Print the lines of the records starting at the line containing "they (465, 649)" and ending at the line containing "major [420, 660]", both lines included, with every character unchanged.
..........
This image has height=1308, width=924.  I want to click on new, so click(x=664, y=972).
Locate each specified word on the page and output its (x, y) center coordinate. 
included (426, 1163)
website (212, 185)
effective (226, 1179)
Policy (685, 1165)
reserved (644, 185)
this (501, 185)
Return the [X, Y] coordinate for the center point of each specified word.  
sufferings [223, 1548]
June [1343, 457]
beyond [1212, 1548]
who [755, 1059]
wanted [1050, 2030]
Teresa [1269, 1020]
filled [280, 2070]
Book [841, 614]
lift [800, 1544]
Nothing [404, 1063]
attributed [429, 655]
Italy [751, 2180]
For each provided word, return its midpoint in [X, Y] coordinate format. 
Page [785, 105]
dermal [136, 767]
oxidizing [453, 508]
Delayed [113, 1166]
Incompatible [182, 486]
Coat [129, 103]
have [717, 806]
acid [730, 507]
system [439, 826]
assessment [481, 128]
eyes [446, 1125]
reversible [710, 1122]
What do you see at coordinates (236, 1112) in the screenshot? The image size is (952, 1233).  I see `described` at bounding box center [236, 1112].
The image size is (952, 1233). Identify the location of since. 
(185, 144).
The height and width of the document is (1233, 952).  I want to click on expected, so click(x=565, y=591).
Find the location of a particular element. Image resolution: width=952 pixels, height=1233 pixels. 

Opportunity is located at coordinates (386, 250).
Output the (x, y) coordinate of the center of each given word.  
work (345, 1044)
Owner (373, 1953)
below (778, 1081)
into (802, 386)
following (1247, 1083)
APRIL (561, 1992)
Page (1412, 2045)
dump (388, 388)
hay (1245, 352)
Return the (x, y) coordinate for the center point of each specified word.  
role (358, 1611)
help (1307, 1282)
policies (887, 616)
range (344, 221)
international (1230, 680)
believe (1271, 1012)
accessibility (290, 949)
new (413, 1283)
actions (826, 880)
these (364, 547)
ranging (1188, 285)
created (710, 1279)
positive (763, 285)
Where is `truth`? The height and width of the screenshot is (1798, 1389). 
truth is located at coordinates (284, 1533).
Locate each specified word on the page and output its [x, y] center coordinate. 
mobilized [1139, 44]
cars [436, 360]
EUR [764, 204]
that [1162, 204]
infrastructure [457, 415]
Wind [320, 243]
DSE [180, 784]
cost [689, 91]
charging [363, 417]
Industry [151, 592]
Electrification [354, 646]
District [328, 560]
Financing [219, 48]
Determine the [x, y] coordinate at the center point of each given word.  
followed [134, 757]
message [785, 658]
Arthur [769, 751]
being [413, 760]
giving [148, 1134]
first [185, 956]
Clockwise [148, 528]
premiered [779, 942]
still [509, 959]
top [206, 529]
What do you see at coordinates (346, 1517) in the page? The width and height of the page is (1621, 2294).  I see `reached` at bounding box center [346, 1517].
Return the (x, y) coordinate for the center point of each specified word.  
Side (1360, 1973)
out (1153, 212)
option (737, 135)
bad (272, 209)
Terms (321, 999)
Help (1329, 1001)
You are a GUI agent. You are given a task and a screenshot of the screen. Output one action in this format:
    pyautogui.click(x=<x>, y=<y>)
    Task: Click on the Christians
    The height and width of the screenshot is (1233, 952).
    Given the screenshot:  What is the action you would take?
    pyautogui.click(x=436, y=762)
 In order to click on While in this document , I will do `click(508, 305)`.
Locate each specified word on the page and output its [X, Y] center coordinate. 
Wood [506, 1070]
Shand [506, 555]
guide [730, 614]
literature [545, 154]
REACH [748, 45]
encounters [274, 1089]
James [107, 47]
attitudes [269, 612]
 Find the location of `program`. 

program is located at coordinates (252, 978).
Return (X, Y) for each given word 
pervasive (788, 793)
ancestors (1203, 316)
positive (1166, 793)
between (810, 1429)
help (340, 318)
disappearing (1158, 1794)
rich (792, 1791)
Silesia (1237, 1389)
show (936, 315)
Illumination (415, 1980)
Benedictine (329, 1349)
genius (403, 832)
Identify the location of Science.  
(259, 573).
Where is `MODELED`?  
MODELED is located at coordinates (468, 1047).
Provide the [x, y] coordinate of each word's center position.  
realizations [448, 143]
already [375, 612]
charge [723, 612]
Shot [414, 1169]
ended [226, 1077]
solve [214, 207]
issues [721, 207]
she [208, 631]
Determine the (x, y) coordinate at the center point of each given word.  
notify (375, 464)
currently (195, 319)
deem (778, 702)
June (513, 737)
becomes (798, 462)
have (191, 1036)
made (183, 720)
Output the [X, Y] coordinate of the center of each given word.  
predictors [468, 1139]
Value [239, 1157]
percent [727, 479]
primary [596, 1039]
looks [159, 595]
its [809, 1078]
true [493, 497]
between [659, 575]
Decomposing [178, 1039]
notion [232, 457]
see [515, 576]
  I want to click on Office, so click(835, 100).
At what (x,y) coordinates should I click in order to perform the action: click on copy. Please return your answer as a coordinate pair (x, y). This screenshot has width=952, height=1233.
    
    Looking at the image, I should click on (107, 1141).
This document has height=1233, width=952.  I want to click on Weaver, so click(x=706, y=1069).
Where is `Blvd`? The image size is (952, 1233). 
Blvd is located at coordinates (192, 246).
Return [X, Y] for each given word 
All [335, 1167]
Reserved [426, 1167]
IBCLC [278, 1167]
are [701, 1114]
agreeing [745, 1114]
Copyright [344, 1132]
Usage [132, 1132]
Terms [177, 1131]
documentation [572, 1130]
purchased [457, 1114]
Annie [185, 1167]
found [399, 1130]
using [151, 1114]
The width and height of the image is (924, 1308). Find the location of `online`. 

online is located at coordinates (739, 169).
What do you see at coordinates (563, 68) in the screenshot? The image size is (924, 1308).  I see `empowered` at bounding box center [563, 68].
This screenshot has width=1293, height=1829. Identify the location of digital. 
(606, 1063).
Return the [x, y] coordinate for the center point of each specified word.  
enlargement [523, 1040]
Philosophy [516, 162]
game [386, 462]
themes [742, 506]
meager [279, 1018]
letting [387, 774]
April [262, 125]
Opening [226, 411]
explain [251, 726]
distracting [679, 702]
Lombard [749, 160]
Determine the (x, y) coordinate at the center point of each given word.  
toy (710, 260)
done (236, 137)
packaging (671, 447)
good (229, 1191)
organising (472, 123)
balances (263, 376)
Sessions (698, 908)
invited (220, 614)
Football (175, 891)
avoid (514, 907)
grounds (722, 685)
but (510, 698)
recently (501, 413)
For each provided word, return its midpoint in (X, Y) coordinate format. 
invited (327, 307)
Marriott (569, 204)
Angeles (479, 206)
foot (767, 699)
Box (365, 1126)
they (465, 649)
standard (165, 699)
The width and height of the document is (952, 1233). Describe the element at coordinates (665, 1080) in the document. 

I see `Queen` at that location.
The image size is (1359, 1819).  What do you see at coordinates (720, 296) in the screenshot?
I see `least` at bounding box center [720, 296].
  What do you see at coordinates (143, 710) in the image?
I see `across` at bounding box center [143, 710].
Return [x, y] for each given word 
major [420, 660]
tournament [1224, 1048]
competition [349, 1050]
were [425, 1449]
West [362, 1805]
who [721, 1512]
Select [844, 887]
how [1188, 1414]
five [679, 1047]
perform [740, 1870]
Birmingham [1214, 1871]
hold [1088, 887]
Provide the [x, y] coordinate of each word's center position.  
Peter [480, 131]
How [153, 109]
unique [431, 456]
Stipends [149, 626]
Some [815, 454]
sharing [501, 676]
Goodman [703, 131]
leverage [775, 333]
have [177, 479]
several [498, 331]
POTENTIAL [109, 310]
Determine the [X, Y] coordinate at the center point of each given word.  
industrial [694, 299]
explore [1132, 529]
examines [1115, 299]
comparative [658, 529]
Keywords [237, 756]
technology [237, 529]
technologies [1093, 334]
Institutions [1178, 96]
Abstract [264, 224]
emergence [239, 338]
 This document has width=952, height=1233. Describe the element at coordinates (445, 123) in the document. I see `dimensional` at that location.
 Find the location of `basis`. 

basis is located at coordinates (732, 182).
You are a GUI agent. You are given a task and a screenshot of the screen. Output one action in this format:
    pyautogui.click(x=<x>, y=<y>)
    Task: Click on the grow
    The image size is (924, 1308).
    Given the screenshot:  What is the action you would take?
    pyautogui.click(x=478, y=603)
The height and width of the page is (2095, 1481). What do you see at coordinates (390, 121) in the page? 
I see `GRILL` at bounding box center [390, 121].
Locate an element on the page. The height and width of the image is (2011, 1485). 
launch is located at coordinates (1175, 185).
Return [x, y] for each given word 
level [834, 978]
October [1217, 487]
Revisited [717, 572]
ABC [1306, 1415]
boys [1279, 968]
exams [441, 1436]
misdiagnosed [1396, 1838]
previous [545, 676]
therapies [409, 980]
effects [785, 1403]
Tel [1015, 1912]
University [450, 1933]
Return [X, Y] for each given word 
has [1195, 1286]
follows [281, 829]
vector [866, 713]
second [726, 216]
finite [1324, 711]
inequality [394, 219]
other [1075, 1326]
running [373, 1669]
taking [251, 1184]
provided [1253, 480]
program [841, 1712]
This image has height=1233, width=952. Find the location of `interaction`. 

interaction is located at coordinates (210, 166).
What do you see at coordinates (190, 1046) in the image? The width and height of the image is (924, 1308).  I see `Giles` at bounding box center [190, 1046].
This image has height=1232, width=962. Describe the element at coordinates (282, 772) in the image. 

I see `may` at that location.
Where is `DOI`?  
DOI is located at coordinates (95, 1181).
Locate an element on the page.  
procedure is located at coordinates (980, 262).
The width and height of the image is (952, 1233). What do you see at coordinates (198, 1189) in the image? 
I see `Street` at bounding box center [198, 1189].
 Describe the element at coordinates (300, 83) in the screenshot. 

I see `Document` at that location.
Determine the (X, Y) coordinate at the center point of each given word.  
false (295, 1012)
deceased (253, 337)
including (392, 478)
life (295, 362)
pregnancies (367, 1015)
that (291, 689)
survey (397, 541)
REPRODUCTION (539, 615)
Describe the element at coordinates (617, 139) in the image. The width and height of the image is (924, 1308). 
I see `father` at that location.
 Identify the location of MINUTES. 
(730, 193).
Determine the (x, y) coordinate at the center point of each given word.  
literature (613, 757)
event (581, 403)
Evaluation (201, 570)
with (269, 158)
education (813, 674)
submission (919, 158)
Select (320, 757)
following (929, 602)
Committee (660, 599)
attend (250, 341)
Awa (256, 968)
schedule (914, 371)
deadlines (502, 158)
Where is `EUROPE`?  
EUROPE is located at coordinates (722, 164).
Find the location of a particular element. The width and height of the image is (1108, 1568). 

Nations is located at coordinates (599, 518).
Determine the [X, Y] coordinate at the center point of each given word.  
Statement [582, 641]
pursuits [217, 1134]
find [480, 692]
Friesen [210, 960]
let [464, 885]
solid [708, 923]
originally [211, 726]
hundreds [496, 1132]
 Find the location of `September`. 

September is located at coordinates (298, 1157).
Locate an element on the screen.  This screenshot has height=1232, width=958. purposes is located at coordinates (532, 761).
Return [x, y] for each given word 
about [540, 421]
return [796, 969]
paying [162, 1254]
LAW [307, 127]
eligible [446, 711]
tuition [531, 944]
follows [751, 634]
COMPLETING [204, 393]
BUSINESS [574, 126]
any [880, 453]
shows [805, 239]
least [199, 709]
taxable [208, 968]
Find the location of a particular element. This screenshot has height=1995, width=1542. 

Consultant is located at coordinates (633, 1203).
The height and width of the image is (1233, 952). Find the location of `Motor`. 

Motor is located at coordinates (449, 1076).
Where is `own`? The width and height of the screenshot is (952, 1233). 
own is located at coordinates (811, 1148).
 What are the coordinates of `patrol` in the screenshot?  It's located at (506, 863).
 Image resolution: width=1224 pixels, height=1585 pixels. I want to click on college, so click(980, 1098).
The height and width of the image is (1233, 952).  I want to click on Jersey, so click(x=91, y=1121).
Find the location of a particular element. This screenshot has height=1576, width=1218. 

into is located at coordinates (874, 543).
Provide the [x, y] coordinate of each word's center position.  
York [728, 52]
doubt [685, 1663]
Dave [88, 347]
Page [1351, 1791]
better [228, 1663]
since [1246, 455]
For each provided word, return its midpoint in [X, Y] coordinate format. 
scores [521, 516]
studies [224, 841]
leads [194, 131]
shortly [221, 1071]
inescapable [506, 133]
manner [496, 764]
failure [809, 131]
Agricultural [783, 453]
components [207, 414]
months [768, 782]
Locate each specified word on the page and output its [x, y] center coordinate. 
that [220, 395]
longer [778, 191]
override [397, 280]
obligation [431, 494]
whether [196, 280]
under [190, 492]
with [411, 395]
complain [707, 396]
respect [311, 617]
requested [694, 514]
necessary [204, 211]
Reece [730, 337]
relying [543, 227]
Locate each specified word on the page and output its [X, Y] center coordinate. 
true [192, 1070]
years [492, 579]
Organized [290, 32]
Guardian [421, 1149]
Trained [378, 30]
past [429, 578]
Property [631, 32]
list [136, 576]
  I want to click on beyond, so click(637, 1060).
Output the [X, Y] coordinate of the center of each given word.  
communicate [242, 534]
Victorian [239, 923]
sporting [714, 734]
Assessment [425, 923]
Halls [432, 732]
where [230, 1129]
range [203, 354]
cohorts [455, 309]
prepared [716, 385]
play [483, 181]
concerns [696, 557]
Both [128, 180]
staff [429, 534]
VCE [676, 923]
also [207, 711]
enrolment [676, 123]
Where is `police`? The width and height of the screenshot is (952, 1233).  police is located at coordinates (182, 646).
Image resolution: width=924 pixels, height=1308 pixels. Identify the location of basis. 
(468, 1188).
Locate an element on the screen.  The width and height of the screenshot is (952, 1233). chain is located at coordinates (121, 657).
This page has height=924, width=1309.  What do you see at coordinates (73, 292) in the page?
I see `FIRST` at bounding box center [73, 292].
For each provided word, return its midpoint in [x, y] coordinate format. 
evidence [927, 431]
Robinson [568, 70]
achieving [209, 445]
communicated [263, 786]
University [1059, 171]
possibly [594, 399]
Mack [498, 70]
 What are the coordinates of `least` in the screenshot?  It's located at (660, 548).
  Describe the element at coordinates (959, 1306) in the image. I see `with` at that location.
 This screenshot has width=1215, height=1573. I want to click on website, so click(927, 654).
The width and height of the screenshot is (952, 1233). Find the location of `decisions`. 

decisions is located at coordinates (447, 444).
..........
#### [RESULT OF THIS TASK]
they (465, 649)
standard (165, 699)
The width and height of the document is (952, 1233). Describe the element at coordinates (665, 1080) in the document. 

I see `Queen` at that location.
The image size is (1359, 1819).  What do you see at coordinates (720, 296) in the screenshot?
I see `least` at bounding box center [720, 296].
  What do you see at coordinates (143, 710) in the image?
I see `across` at bounding box center [143, 710].
Return [x, y] for each given word 
major [420, 660]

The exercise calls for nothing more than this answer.